WORK TO COMPLETE =
Repeat verbatim each line from the line with "Where should I click to: Select" to the end of the entries. Pictures do not belong in the copy.

=== DATASET CONTENT ===

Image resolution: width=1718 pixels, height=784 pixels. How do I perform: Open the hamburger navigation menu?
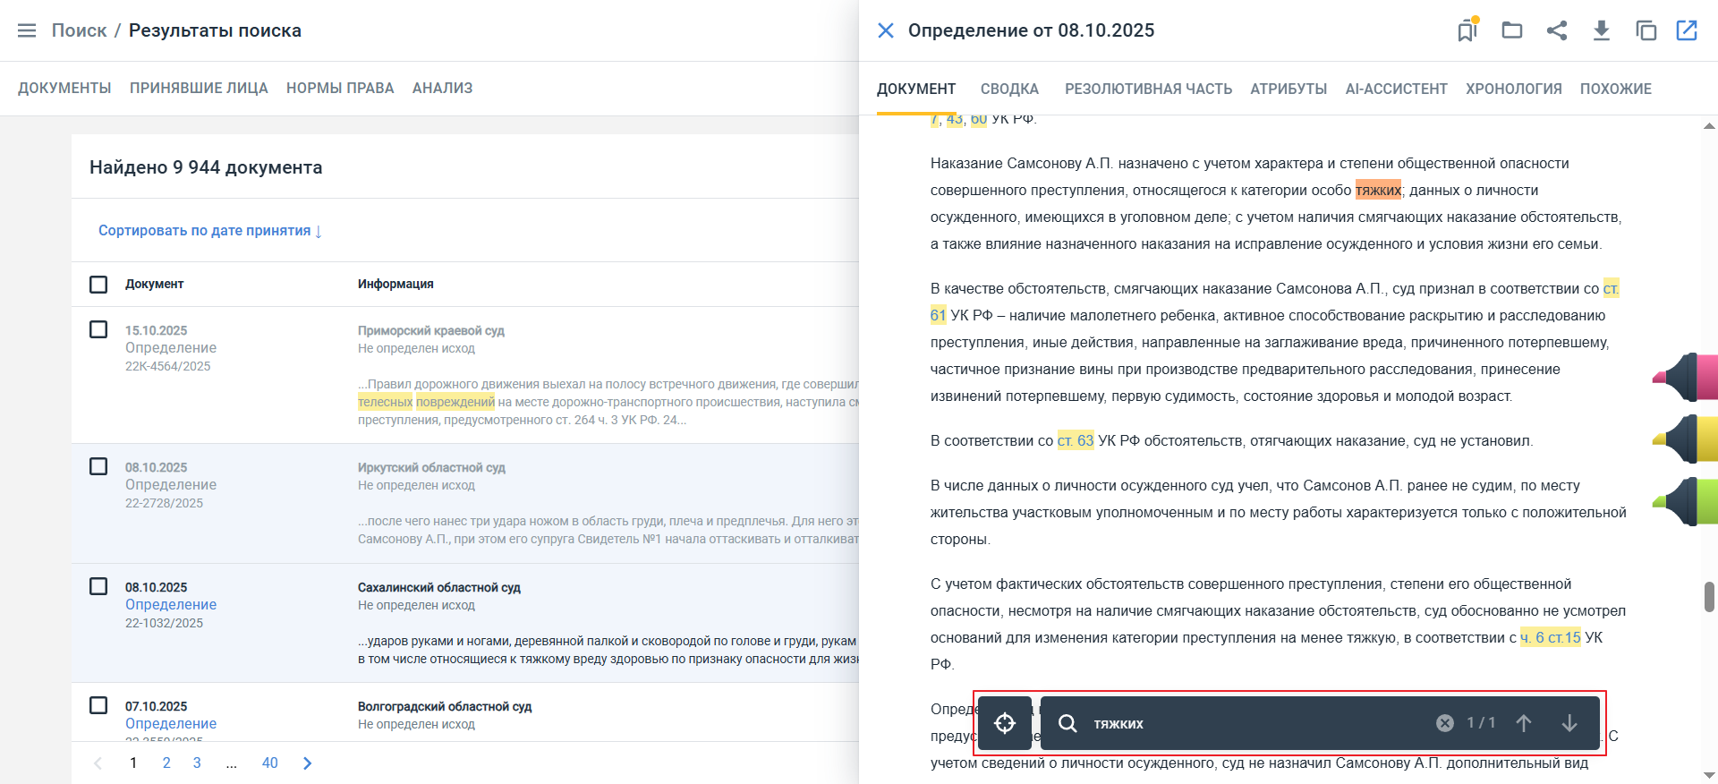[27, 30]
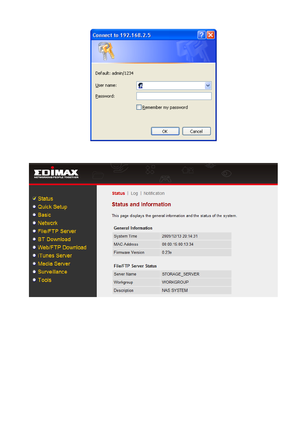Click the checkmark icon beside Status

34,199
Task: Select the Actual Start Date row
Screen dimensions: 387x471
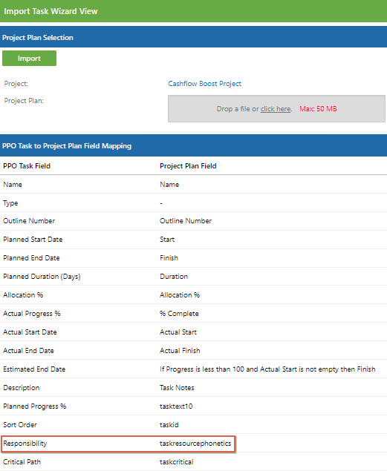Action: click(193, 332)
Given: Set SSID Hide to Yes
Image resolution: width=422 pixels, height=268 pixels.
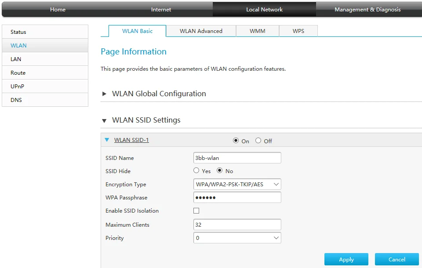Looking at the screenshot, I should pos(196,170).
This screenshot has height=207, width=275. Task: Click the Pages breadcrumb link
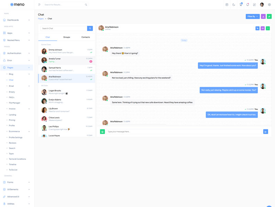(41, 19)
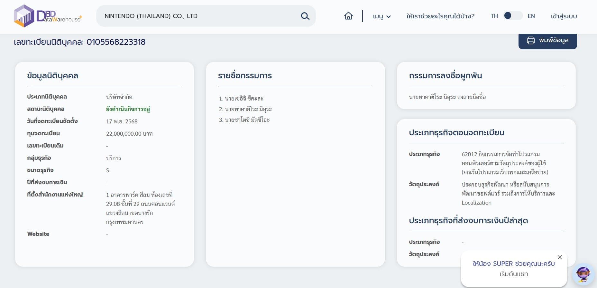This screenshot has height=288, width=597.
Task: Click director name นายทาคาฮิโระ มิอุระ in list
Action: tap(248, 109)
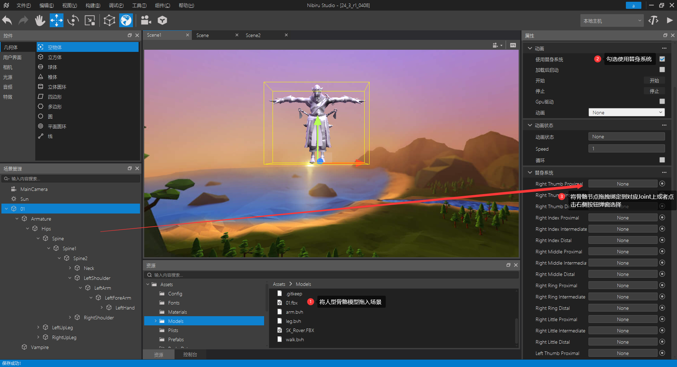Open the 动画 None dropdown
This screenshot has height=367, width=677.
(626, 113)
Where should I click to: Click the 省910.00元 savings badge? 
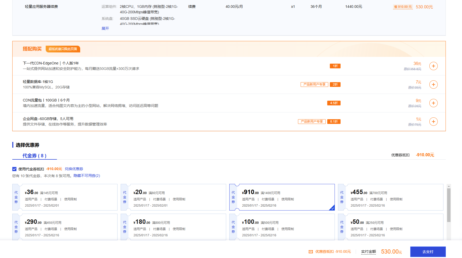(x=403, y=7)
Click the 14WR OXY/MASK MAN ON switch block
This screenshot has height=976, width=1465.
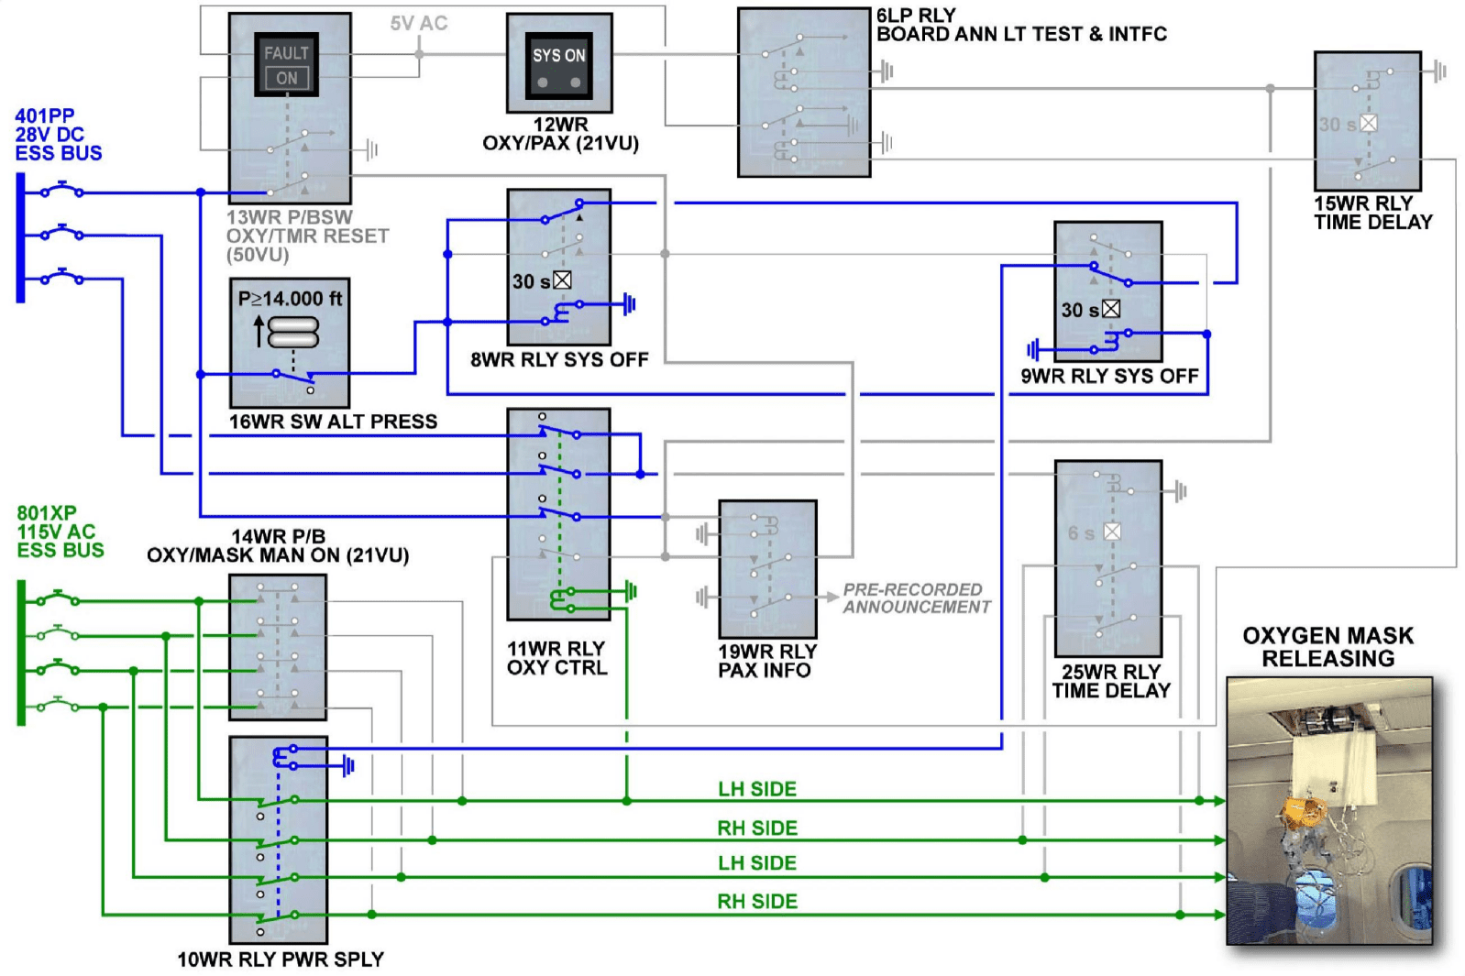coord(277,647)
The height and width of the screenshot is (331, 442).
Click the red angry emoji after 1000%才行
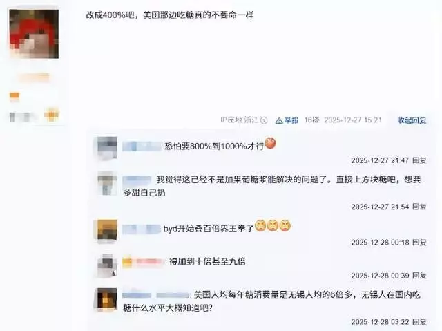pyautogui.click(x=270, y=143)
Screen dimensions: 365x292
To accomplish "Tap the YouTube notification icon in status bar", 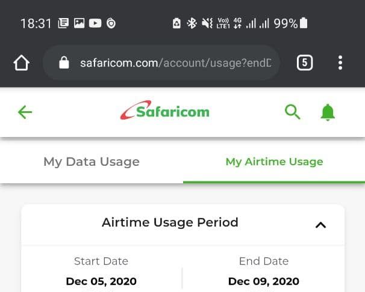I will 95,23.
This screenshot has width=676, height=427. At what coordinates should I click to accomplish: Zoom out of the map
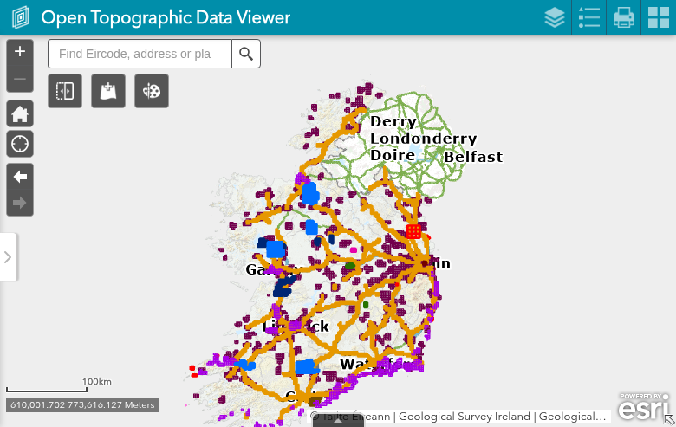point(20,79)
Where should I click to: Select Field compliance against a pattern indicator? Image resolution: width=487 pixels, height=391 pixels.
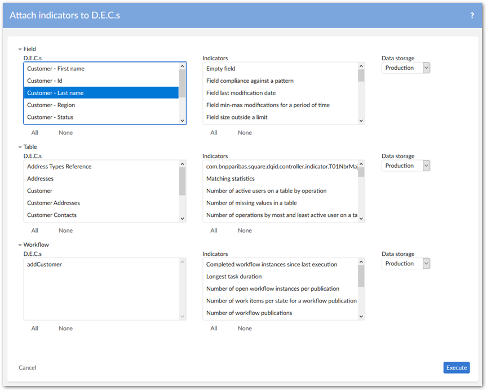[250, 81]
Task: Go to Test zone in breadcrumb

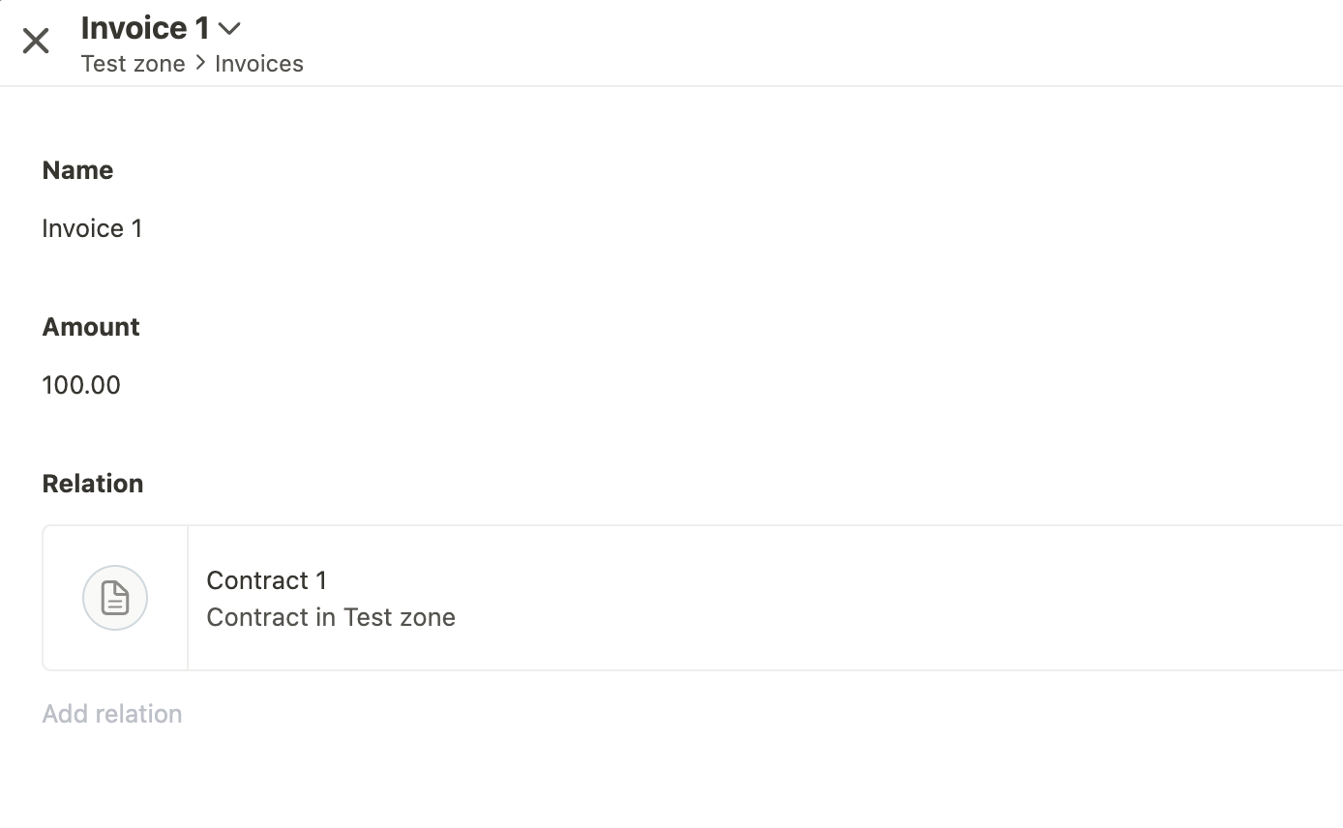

===

EXERCISE RESPONSE =
Where should I click to: Select Field compliance against a pattern indicator? Image resolution: width=487 pixels, height=391 pixels.
[250, 81]
Task: Go to Test zone in breadcrumb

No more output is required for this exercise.